Exercise aim: What lines in the entries below contain the word "will"? Copy all of them.

Working data:
=== Section Start ===
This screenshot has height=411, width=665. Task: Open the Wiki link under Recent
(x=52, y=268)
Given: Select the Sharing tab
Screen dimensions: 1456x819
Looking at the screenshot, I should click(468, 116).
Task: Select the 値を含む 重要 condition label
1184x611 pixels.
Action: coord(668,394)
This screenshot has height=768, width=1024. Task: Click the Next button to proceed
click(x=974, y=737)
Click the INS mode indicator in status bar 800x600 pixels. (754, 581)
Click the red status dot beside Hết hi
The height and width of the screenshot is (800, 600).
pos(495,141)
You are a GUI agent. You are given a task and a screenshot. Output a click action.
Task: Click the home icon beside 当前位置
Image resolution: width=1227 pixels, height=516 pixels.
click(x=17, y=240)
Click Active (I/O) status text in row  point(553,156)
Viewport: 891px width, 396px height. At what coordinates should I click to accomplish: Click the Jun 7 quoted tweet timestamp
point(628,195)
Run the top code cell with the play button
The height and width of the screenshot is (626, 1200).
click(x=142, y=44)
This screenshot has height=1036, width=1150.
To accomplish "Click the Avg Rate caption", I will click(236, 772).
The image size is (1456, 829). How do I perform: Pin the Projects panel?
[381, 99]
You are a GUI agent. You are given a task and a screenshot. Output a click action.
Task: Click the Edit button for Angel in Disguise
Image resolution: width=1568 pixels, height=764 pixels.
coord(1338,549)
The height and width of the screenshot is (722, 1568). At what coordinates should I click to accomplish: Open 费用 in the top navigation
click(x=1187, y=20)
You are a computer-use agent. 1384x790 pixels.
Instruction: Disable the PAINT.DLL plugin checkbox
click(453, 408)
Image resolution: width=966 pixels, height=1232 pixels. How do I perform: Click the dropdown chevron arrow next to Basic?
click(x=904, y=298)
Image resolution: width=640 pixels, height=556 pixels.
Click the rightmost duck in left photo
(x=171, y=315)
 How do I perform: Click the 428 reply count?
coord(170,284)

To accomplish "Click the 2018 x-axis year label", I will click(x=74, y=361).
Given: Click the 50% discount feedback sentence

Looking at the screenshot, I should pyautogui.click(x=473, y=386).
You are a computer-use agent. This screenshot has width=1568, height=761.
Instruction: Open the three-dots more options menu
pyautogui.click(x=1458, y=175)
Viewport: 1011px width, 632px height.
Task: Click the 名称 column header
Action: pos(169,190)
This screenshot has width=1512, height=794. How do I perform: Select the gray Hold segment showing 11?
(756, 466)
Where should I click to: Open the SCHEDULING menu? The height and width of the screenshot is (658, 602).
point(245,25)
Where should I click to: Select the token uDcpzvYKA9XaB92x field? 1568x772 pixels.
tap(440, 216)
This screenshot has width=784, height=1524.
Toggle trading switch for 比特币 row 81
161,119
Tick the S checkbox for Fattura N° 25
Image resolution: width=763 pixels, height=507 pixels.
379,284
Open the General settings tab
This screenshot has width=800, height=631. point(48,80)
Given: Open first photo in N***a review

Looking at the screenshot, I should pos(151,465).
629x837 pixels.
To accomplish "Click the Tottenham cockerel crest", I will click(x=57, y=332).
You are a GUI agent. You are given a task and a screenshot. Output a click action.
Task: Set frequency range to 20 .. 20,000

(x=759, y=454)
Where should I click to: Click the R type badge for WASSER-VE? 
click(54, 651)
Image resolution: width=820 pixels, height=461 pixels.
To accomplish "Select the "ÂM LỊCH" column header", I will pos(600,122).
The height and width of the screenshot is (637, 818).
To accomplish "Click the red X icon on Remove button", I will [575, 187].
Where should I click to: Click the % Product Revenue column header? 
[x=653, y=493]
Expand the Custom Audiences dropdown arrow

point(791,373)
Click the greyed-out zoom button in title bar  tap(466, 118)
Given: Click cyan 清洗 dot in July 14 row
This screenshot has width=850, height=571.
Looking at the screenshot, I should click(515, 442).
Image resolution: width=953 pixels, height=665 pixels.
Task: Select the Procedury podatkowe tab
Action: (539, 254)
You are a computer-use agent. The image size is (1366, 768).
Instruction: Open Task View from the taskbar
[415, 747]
=== Section End ===
Solution:
To accomplish "Click the Avg Rate caption", I will click(236, 772).
To accomplish "Click the 2018 x-axis year label", I will click(x=74, y=361).
To accomplish "Click the Tottenham cockerel crest", I will click(x=57, y=332).
To accomplish "Select the "ÂM LỊCH" column header", I will pos(600,122).
To accomplish "Click the red X icon on Remove button", I will [575, 187].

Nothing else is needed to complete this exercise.